## TASK ITEM
Throughout the entries below, report every line where "input" is found.

(Stored data entries)

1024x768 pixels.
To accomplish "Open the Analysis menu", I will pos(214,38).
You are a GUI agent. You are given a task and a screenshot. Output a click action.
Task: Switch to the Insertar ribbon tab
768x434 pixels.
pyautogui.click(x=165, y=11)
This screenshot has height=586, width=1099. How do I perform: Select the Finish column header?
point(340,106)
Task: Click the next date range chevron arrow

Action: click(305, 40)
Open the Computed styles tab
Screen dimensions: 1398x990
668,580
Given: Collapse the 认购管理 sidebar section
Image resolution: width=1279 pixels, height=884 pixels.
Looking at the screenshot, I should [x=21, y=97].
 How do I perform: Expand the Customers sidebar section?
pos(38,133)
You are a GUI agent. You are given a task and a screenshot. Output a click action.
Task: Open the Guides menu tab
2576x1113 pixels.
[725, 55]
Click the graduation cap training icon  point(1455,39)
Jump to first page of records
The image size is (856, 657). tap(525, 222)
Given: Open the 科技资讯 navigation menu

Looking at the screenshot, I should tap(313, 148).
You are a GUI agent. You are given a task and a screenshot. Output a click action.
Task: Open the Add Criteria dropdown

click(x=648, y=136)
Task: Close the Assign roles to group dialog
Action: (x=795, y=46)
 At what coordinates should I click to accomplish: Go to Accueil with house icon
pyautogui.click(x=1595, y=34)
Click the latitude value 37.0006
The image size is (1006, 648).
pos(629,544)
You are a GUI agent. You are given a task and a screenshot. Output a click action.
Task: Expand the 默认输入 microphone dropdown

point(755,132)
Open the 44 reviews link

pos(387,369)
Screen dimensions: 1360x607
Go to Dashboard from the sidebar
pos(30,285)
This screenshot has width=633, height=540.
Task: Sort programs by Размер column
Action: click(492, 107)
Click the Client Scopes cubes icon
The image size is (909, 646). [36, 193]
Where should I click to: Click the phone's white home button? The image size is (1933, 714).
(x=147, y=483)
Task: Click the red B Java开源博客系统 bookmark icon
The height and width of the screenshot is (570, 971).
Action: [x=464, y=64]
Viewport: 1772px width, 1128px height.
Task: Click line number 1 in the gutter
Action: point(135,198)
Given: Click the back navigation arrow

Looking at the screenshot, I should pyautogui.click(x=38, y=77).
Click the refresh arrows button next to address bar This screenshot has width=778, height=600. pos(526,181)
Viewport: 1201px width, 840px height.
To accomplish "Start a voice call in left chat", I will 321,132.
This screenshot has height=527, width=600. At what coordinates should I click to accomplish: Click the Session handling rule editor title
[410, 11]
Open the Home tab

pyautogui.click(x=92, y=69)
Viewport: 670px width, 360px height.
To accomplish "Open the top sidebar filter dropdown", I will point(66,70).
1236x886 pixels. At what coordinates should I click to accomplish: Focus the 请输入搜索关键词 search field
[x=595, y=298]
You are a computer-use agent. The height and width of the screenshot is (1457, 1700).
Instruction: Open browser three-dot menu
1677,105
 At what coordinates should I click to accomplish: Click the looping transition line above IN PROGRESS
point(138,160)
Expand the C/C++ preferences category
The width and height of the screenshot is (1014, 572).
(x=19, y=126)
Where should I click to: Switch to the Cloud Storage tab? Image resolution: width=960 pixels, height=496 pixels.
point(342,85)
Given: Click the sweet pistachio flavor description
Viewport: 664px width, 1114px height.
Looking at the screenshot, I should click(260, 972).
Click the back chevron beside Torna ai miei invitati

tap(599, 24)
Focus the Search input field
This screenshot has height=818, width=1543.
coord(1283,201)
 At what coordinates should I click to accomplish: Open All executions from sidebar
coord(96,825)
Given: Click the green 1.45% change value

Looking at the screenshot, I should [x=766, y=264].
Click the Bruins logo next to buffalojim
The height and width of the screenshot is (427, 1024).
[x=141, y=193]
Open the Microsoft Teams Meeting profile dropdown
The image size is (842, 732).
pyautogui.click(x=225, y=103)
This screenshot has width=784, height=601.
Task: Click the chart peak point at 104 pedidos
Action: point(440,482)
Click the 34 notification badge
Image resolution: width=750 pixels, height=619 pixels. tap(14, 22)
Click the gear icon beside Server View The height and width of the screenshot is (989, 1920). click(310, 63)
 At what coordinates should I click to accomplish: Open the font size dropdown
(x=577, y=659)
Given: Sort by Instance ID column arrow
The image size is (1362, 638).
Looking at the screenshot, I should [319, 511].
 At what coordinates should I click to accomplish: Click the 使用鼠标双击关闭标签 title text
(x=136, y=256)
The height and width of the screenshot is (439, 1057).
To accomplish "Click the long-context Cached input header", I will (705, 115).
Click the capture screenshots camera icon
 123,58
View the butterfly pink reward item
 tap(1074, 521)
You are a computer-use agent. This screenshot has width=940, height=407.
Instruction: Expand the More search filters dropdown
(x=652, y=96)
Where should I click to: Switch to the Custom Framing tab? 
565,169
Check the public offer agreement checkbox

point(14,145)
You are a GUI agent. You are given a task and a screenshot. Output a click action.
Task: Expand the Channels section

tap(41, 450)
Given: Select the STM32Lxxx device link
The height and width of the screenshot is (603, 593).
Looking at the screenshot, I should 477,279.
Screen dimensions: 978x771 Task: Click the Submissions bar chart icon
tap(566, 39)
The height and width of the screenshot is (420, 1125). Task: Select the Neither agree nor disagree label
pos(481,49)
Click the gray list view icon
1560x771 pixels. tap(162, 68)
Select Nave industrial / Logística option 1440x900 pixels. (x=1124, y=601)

## RESULT OF THIS TASK
Focus the Search input field
To accomplish "Click the long-context Cached input header", I will (705, 115).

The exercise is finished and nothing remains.